Provided information:
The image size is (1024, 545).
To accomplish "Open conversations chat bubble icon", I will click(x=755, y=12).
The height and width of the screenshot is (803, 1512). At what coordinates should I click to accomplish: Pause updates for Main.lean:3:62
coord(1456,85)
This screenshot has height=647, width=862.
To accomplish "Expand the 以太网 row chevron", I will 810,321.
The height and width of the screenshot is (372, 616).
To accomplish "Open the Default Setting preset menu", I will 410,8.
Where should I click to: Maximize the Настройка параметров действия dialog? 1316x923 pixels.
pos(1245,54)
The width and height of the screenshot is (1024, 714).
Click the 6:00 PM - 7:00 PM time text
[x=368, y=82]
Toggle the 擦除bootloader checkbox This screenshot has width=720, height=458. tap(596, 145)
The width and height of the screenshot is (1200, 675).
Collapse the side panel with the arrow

Task instructions: Starting at the first line of the material above, reproduce each line exactly up to and including the line with "This screenshot has height=647, width=862.".

Answer for the task:
The image size is (1024, 545).
To accomplish "Open conversations chat bubble icon", I will click(x=755, y=12).
The height and width of the screenshot is (803, 1512). At what coordinates should I click to accomplish: Pause updates for Main.lean:3:62
coord(1456,85)
This screenshot has height=647, width=862.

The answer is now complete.